**WORK INSTRUCTIONS**
Gather every line of the records below that contains the string "pixels", and copy each such line in full.

**SUPPLIED RECORDS**
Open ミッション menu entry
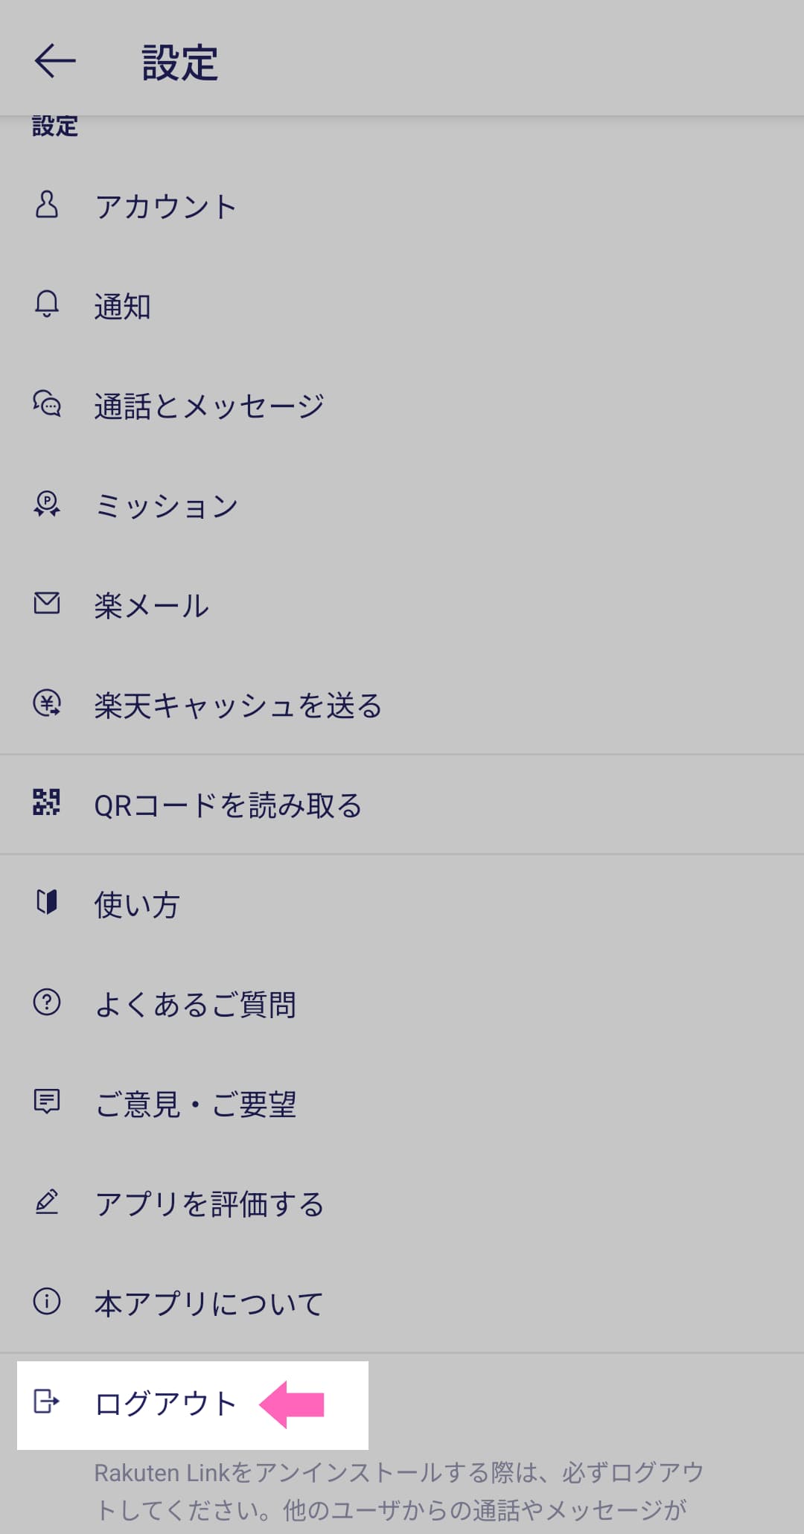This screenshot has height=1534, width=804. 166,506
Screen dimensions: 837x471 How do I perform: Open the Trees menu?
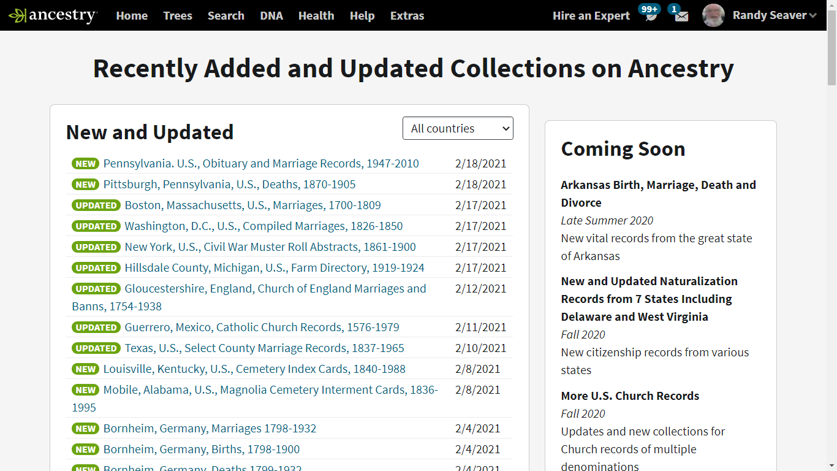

==

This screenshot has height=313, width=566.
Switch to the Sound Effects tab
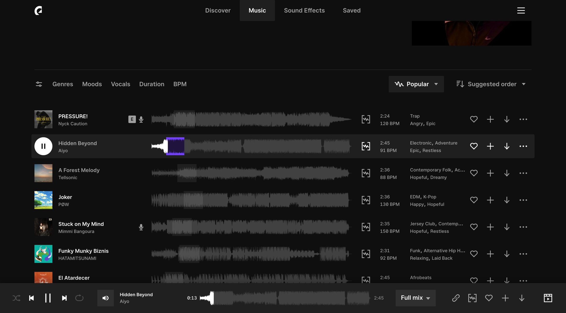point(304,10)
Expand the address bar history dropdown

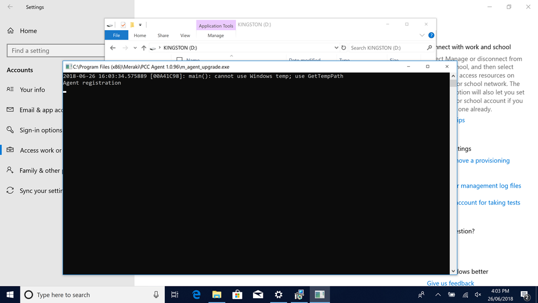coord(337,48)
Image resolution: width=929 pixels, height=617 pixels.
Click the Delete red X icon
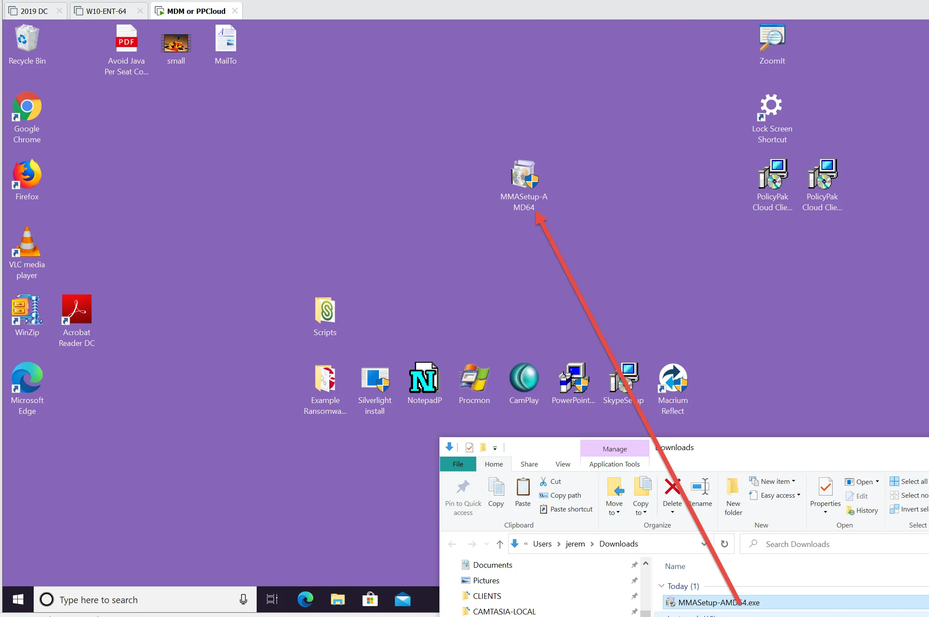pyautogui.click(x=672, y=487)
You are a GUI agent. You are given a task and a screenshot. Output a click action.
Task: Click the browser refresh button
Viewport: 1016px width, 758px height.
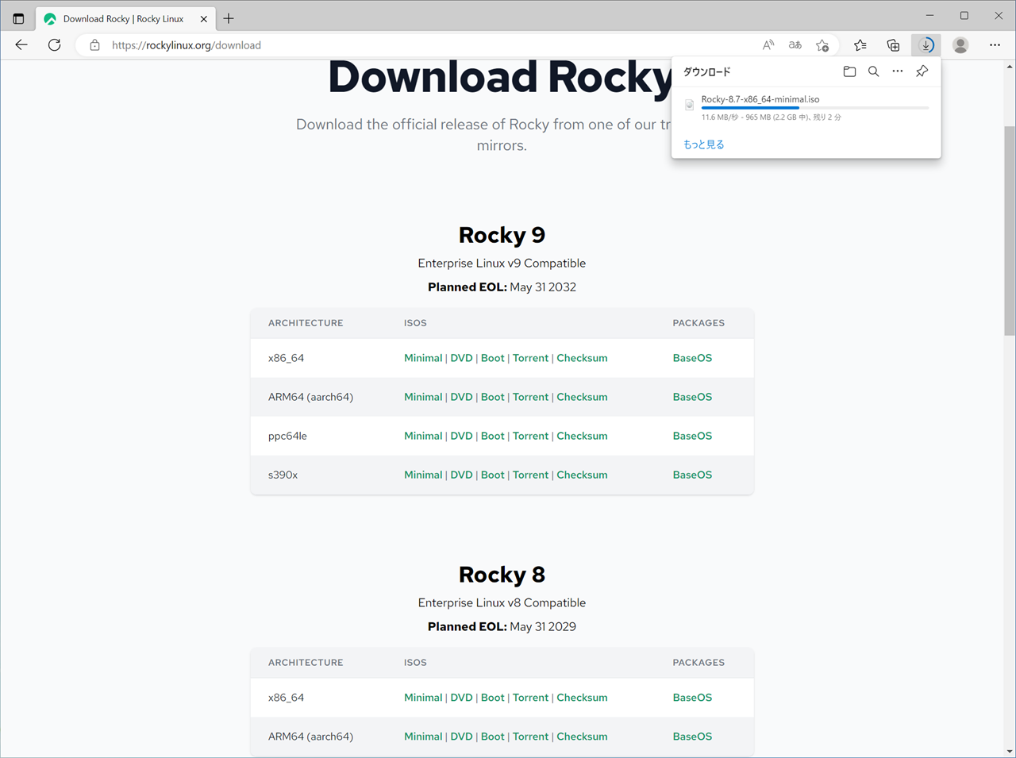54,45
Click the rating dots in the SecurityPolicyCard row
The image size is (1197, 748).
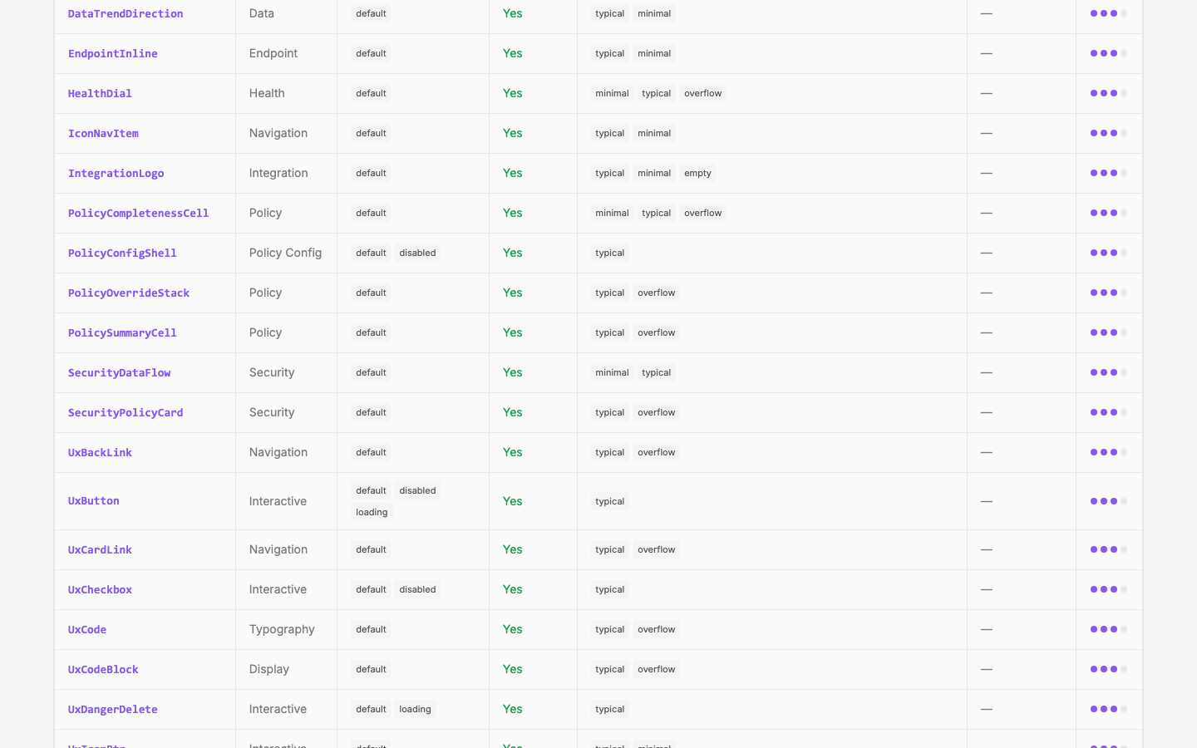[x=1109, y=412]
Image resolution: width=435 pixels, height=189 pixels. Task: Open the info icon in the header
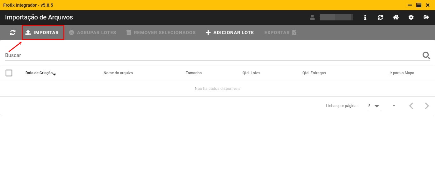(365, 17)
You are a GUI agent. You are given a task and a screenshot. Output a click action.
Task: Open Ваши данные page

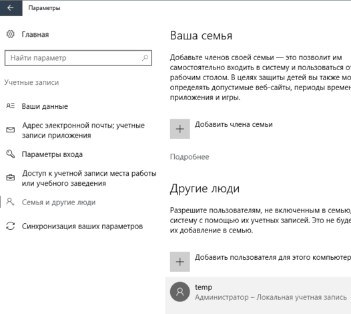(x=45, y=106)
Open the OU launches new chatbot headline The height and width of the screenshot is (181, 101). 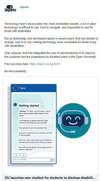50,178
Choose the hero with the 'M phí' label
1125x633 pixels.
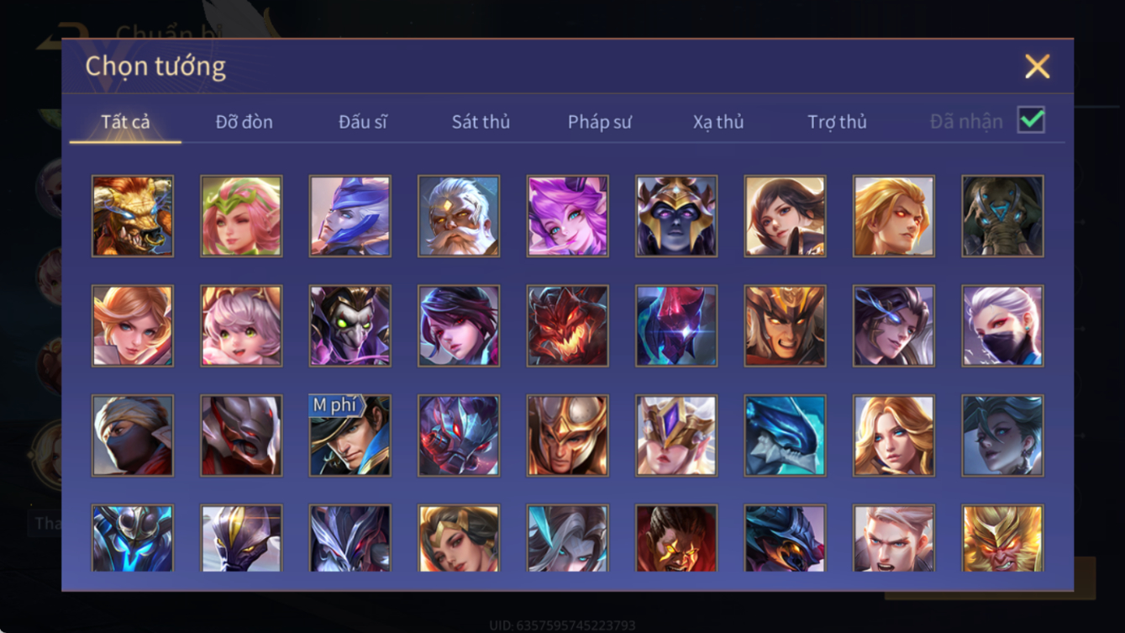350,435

**RESPONSE TO THE TASK**
Image resolution: width=929 pixels, height=617 pixels.
Image resolution: width=435 pixels, height=189 pixels. Task: Open the info icon in the header
1125x633 pixels.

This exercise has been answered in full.